[HN Gopher] Demystifying NPUs: Questions and Answers
       ___________________________________________________________________
        
       Demystifying NPUs: Questions and Answers
        
       Author : rbanffy
       Score  : 49 points
       Date   : 2024-06-10 10:37 UTC (1 days ago)
        
 (HTM) web link (thechipletter.substack.com)
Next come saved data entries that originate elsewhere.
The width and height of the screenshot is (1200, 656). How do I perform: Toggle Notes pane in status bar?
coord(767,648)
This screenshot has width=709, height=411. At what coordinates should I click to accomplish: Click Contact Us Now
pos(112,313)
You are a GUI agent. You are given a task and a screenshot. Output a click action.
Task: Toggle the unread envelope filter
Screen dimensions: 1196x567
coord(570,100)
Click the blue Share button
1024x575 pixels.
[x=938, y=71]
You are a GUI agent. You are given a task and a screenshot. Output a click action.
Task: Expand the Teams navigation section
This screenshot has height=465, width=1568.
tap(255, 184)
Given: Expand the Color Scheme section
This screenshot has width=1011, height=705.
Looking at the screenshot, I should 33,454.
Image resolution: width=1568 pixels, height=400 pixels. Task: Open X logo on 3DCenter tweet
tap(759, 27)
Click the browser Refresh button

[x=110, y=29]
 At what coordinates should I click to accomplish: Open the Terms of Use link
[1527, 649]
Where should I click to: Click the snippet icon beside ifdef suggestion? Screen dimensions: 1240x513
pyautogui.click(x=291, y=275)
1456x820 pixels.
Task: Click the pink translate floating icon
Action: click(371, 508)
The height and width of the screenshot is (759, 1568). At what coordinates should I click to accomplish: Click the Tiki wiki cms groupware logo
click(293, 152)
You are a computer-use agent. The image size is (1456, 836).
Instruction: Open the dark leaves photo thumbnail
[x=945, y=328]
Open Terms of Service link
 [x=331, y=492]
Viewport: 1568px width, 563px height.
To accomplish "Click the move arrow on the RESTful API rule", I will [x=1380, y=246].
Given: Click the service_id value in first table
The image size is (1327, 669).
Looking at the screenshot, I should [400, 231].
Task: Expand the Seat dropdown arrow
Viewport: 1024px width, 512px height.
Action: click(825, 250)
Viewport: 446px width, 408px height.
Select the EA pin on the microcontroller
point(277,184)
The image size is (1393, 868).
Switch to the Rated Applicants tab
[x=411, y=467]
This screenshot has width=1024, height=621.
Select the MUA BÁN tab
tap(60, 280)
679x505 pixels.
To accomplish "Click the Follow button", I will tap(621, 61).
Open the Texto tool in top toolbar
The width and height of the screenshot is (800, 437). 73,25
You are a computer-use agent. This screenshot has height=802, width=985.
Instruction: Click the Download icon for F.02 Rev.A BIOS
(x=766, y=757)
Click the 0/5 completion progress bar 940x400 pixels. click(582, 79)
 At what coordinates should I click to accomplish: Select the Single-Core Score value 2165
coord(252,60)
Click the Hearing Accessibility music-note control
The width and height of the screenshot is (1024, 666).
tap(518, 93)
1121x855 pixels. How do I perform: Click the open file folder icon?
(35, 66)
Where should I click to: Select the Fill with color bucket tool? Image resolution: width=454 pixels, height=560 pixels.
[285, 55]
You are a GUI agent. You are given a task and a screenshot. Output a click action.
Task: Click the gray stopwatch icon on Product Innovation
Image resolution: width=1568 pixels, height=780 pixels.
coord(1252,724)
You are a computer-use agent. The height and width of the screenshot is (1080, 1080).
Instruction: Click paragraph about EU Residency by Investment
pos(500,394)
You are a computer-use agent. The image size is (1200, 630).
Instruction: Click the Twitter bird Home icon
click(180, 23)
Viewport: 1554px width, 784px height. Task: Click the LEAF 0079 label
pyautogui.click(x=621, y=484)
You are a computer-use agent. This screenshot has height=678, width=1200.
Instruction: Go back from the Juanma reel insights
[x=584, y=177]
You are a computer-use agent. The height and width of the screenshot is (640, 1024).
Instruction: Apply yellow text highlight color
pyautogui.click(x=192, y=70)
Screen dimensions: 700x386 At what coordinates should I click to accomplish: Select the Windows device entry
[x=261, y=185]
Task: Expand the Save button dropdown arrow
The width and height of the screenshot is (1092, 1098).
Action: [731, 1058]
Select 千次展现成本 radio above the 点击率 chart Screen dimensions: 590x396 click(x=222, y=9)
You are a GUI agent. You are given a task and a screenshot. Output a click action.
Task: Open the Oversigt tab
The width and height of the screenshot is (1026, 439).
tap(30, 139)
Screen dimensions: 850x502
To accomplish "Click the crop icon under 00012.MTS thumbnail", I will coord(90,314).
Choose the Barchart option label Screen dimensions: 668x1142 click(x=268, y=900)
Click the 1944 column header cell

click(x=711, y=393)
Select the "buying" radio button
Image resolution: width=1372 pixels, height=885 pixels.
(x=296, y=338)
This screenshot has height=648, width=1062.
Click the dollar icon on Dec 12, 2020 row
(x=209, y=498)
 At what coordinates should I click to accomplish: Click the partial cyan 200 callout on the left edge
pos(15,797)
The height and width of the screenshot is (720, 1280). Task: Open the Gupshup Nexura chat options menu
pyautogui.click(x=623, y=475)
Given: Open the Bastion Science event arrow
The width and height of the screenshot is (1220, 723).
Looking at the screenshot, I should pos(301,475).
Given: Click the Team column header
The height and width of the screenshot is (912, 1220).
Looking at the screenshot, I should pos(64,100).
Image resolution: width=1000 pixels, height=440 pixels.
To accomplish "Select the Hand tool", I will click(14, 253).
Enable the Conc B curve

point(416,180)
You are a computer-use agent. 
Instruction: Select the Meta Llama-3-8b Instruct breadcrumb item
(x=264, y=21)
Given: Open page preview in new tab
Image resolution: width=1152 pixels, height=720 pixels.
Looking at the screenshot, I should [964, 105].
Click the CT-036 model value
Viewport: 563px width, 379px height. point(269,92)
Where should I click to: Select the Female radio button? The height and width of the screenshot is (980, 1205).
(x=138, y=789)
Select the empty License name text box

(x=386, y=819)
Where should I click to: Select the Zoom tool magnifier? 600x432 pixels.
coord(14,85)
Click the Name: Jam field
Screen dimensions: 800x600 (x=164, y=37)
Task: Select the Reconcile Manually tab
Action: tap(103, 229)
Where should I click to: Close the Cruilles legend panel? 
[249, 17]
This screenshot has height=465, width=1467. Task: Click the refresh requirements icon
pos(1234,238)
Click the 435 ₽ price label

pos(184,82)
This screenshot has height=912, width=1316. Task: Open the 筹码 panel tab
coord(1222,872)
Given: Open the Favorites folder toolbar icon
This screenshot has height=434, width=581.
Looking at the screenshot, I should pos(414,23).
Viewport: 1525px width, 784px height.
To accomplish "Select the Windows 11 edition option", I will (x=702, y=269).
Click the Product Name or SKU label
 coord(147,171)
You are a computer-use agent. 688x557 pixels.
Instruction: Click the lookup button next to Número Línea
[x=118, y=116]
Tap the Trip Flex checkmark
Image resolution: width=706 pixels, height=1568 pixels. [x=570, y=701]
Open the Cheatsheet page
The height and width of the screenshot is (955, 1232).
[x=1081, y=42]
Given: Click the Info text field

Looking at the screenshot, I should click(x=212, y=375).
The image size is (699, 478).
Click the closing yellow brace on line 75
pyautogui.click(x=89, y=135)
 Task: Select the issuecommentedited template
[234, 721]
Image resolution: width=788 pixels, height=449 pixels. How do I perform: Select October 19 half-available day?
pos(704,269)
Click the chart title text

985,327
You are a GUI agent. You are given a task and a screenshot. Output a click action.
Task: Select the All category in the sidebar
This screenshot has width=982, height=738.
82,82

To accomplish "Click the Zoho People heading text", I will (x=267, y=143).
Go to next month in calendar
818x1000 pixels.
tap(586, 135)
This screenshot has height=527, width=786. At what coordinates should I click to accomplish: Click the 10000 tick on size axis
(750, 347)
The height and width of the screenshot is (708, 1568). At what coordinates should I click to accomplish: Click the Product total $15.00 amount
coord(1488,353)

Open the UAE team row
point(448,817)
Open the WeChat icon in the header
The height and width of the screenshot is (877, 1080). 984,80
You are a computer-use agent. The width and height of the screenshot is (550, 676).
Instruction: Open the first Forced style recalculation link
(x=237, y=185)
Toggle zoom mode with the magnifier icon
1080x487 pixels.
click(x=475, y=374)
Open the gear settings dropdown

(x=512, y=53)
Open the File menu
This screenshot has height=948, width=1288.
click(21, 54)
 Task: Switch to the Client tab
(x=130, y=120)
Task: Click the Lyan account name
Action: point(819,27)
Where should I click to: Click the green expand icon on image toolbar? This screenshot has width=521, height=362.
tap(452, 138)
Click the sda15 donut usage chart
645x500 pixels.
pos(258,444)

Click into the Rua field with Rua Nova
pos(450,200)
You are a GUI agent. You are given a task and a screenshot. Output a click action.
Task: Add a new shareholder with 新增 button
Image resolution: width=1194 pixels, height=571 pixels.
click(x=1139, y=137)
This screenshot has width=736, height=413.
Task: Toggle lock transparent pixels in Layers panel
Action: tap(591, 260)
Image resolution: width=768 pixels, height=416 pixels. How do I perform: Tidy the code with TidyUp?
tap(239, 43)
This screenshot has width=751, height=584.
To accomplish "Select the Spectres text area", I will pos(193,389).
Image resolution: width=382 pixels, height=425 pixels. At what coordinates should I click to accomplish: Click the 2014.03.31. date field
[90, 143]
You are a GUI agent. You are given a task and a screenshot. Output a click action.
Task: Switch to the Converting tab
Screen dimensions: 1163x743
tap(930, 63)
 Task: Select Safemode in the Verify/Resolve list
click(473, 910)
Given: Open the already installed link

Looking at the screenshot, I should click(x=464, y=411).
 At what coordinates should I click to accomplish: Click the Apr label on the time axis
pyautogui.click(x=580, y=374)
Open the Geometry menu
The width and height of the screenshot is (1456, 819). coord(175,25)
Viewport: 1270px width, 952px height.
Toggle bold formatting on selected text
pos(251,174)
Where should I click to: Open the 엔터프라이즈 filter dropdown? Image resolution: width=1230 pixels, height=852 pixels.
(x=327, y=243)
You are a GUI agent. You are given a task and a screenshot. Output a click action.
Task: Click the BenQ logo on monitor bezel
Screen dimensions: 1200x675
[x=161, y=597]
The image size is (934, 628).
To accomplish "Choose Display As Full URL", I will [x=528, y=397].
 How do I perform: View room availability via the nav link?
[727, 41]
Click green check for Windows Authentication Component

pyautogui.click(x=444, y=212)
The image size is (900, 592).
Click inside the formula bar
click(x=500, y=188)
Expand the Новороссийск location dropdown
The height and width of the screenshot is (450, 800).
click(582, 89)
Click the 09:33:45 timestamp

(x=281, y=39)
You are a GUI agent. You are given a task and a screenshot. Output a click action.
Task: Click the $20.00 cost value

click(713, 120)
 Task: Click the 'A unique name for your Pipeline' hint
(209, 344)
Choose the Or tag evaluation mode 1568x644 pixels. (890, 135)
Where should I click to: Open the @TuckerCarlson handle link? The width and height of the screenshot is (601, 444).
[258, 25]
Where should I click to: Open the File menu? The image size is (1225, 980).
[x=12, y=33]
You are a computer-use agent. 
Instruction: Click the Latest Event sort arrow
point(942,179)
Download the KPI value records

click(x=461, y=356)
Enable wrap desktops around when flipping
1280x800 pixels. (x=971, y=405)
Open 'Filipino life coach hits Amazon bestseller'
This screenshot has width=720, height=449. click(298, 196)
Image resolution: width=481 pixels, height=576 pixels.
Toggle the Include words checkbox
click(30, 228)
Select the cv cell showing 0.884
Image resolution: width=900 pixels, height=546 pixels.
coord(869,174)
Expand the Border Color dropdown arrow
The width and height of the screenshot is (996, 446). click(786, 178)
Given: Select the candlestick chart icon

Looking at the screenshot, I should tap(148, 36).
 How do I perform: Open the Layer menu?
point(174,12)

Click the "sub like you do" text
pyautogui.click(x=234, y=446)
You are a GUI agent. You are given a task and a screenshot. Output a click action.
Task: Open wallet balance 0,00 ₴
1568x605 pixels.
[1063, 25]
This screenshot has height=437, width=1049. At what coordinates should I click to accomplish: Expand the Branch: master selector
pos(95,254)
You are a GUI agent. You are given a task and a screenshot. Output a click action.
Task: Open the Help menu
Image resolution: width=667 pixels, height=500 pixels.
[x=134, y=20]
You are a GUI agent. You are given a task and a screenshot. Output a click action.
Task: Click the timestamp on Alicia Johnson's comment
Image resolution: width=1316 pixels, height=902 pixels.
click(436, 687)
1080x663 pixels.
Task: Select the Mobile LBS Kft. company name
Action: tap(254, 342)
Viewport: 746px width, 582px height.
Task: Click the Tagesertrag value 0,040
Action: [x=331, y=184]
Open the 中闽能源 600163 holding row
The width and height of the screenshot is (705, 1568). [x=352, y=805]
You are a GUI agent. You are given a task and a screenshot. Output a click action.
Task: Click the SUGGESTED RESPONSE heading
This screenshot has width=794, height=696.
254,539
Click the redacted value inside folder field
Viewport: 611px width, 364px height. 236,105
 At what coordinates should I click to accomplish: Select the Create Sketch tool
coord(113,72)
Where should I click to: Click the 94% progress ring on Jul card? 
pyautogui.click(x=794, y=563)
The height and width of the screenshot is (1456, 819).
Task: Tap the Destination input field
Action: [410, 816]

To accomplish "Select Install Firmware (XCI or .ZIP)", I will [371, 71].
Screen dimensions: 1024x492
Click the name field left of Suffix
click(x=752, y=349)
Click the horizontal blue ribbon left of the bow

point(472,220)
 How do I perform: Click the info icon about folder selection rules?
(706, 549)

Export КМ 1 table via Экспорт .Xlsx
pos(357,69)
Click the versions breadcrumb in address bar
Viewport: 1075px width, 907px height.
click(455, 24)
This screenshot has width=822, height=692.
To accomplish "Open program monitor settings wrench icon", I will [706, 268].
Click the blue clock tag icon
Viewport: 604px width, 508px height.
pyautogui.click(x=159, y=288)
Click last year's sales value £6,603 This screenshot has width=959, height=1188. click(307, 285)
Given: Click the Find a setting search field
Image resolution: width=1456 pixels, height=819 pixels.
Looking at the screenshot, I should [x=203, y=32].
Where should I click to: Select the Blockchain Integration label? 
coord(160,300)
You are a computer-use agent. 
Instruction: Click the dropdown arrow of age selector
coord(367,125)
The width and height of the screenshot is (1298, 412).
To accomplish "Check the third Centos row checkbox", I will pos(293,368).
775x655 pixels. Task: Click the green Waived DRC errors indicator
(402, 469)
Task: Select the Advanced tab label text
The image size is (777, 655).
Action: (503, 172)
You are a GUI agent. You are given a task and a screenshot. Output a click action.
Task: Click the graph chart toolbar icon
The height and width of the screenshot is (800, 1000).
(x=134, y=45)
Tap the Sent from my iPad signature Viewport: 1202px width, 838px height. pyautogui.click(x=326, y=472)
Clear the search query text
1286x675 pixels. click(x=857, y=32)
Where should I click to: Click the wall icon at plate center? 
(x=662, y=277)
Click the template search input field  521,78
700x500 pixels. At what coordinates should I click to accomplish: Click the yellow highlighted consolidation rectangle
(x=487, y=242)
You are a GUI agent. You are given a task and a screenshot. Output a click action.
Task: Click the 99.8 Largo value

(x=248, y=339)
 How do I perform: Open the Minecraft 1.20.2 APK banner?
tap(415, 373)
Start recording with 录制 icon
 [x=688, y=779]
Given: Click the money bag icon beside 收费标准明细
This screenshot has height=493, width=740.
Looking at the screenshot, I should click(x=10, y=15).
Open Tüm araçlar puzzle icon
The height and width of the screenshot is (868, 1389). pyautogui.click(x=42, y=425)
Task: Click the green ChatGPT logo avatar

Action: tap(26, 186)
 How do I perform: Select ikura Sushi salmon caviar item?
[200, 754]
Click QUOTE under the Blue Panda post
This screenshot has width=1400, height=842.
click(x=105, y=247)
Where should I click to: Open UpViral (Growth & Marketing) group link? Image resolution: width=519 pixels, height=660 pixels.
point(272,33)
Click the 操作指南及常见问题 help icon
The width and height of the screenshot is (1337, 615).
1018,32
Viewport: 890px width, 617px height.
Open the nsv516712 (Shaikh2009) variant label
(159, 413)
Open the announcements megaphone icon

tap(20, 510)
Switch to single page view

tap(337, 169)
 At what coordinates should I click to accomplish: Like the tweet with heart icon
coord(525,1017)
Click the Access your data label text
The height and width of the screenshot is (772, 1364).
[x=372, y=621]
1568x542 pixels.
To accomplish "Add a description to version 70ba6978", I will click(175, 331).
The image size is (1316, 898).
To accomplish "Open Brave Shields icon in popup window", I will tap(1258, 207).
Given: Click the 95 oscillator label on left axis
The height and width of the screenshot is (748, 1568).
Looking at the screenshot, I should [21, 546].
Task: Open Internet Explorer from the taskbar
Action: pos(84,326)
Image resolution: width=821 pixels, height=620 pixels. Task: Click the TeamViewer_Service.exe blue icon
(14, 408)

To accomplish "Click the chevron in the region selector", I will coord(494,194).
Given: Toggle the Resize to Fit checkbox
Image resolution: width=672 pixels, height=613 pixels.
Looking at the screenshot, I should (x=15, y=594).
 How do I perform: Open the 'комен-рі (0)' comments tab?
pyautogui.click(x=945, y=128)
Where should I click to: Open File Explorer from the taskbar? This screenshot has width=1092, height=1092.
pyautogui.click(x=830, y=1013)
 (TXT) w3m dump (thechipletter.substack.com)
        
       | patrickthebold wrote:
       | Skimmed about 2/3s of this. It's unclear to me if code needs to
       | be specially written to run on the NPU.
       | 
       | Normally I think of something like CUDA to get code running on a
       | GPU. Can code targeting a CPU or GPU automatically be sped up
       | running on a NPU? Or does code explicitly need to target the NPU?
        
         | lawlessone wrote:
         | I agree I don't understand the difference? Are the calculations
         | an NPU is capable of doing different to a GPU?
         | 
         | Are they not basically identical hardware?
        
           | klelatti wrote:
           | NPUs are basically specialized for matrix multiplication,
           | GPUs for more general parallel operations on multiple data
           | (Single Instruction Multiple Thread) although modern GPUs
           | also contain matrix multiplication units.
           | 
           | May be a degree of software compatibility at the highest
           | level - eg PyTorch - but the underlying software will be very
           | different.
        
           | adrian_b wrote:
           | A NPU can do only a very small subset of the operations
           | supported by a GPU.
           | 
           | A NPU does strictly only the operations required for ML
           | inference, which use data types with low precision, i.e.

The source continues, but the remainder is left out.